___ Data extract ___

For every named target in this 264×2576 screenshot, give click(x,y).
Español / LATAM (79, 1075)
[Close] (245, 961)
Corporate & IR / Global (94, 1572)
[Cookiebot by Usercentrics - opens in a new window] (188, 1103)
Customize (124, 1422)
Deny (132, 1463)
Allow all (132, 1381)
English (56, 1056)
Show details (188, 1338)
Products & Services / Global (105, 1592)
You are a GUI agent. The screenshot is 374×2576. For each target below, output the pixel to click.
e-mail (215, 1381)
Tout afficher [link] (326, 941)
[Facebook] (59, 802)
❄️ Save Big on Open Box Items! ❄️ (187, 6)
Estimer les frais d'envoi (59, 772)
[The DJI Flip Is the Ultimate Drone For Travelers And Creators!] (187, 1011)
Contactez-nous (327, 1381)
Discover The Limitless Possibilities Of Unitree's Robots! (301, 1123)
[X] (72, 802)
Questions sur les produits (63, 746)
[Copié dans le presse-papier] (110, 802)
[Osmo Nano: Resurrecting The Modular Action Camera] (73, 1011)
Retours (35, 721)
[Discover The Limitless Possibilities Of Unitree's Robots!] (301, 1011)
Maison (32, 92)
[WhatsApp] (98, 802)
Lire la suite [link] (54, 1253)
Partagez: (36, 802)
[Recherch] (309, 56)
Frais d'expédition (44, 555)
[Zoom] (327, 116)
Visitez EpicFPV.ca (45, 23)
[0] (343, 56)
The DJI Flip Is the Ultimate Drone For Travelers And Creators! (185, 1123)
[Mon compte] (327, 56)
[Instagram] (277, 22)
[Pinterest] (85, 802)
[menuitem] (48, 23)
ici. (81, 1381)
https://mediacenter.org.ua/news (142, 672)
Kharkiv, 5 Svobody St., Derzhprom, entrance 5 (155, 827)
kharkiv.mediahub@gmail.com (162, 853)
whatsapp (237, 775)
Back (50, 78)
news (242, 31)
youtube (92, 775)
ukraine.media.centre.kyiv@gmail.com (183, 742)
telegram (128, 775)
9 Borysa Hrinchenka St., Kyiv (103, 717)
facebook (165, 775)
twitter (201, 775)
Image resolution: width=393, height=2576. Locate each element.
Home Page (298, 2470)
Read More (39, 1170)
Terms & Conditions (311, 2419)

___

• What to do
In the listing above, find the line containing "whatsapp (237, 775)" and the line containing "twitter (201, 775)", then repeat those two lines and everything between them exactly.

• Result of this task
whatsapp (237, 775)
Back (50, 78)
news (242, 31)
youtube (92, 775)
ukraine.media.centre.kyiv@gmail.com (183, 742)
telegram (128, 775)
9 Borysa Hrinchenka St., Kyiv (103, 717)
facebook (165, 775)
twitter (201, 775)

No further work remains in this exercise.